■ **Provided records**:
- - -

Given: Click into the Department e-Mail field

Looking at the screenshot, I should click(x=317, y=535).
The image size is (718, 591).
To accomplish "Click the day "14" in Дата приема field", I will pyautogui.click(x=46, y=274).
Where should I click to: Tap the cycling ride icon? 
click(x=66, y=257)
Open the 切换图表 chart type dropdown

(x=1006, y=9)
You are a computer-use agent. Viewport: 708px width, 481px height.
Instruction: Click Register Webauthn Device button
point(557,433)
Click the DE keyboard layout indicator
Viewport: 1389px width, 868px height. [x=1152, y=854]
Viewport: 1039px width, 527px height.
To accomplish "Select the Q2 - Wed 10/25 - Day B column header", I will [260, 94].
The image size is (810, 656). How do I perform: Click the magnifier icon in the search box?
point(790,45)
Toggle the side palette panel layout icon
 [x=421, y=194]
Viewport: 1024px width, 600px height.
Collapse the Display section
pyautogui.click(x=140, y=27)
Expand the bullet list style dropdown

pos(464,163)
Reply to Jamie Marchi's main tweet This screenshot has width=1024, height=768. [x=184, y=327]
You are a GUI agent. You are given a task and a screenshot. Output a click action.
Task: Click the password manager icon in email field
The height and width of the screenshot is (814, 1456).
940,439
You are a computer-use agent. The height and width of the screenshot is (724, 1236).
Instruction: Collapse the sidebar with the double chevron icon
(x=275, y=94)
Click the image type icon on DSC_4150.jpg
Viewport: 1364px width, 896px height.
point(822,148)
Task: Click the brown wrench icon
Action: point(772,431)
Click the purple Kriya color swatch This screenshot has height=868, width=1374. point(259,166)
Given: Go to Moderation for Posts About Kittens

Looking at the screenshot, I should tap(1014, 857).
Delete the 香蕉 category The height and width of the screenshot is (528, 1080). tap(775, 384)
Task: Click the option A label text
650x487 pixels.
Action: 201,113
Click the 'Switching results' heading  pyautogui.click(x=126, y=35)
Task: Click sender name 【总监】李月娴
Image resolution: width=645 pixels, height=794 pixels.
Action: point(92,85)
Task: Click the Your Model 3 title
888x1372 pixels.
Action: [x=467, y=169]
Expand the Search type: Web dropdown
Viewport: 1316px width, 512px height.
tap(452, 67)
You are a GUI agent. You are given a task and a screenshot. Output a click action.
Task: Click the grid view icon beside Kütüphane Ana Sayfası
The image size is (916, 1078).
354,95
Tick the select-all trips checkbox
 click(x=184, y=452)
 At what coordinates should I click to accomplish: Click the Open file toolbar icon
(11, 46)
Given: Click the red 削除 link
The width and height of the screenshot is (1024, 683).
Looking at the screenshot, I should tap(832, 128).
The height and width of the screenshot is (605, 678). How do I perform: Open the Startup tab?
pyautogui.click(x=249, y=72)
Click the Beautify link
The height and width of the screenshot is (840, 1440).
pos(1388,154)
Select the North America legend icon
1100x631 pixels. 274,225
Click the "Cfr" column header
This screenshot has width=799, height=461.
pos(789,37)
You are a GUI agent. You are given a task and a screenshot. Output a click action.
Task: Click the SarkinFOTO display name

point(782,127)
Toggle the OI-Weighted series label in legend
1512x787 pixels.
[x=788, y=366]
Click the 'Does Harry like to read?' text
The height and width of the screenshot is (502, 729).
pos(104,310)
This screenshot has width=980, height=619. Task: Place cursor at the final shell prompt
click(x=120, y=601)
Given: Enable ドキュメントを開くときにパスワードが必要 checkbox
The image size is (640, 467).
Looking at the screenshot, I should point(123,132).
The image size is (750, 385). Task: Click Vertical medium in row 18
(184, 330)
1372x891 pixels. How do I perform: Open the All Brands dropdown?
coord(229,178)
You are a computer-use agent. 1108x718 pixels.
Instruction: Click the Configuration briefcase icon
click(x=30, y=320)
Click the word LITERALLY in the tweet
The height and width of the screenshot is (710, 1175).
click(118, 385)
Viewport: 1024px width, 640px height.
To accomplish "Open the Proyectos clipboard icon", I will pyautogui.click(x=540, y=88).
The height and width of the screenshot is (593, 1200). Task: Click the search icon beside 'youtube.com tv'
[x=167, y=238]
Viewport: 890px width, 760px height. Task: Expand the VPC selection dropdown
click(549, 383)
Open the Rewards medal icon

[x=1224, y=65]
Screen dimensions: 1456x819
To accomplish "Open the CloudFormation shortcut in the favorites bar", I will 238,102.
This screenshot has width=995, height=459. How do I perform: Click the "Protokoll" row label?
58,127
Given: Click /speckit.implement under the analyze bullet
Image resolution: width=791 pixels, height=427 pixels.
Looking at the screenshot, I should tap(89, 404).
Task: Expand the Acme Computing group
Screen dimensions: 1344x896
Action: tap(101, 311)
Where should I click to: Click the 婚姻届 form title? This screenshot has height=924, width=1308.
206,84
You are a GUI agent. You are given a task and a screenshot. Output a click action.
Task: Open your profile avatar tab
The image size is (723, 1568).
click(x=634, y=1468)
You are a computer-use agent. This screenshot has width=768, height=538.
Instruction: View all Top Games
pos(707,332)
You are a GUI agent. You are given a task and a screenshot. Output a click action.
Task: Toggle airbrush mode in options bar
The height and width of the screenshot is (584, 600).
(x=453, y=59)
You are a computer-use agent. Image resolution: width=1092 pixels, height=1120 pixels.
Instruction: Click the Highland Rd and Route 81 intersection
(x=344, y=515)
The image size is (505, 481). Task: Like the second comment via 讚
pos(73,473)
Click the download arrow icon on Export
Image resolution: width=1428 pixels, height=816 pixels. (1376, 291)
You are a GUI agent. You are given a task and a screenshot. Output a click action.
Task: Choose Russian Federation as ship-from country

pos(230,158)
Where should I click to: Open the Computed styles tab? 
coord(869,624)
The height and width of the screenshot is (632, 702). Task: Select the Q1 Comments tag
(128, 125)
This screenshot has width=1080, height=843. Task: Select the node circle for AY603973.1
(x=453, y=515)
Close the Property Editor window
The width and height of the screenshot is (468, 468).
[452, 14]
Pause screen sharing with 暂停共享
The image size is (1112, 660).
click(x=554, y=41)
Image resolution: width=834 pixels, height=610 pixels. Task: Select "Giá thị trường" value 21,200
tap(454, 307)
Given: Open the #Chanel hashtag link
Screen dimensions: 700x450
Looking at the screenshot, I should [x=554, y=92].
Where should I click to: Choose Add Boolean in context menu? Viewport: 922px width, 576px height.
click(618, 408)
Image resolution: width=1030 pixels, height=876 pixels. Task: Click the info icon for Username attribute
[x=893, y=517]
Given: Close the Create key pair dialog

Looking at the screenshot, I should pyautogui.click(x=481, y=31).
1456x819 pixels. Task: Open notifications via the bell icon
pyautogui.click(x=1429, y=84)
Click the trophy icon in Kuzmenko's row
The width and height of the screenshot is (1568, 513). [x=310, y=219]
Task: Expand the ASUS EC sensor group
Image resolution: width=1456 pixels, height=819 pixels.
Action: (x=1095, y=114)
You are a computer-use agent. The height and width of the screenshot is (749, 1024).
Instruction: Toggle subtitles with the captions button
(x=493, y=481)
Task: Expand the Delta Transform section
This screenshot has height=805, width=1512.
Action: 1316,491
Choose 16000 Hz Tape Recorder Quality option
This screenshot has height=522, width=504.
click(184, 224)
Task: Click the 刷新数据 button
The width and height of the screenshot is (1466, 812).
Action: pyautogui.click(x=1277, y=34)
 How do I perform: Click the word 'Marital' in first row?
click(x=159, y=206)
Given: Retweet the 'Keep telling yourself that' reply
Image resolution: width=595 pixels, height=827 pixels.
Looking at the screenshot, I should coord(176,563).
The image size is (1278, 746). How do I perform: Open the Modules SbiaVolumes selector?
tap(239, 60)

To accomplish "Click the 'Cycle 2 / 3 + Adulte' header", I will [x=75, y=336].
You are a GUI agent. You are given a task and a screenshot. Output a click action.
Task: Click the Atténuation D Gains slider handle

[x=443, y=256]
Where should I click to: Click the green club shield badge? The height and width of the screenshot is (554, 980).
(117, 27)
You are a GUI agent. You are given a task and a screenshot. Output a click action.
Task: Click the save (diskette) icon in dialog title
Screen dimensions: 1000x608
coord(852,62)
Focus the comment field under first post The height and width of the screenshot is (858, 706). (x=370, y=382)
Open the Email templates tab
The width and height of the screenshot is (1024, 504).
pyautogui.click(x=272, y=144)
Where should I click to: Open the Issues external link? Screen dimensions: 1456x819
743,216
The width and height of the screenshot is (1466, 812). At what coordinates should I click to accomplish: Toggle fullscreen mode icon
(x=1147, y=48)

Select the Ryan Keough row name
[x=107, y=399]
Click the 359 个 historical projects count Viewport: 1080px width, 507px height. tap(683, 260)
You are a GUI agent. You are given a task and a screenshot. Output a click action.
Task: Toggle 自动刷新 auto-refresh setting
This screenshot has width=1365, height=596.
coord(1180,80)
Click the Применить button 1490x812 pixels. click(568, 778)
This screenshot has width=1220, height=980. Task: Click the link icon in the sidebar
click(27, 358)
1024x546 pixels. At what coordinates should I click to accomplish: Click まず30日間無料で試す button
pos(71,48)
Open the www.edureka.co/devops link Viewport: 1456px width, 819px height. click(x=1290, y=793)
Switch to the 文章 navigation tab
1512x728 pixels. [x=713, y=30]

- - -

■ **Brief**:
Rewrite the entries above as a Markdown table with the columns "No." and "Entry Line", starting with the first line of the entries and going on through the line containing "Reply to Jamie". Put one line per row with its row number, and leave out blank lines.

■ **Complete output**:
| No. | Entry Line |
|---|---|
| 1 | Given: Click into the Department e-Mail field |
| 2 | Looking at the screenshot, I should click(x=317, y=535). |
| 3 | The image size is (718, 591). |
| 4 | To accomplish "Click the day "14" in Дата приема field", I will pyautogui.click(x=46, y=274). |
| 5 | Where should I click to: Tap the cycling ride icon?  |
| 6 | click(x=66, y=257) |
| 7 | Open the 切换图表 chart type dropdown |
| 8 | (x=1006, y=9) |
| 9 | You are a computer-use agent. Viewport: 708px width, 481px height. |
| 10 | Instruction: Click Register Webauthn Device button |
| 11 | point(557,433) |
| 12 | Click the DE keyboard layout indicator |
| 13 | Viewport: 1389px width, 868px height. [x=1152, y=854] |
| 14 | Viewport: 1039px width, 527px height. |
| 15 | To accomplish "Select the Q2 - Wed 10/25 - Day B column header", I will [260, 94]. |
| 16 | The image size is (810, 656). How do I perform: Click the magnifier icon in the search box? |
| 17 | point(790,45) |
| 18 | Toggle the side palette panel layout icon |
| 19 |  [x=421, y=194] |
| 20 | Viewport: 1024px width, 600px height. |
| 21 | Collapse the Display section |
| 22 | pyautogui.click(x=140, y=27) |
| 23 | Expand the bullet list style dropdown |
| 24 | pos(464,163) |
| 25 | Reply to Jamie Marchi's main tweet This screenshot has width=1024, height=768. [x=184, y=327] |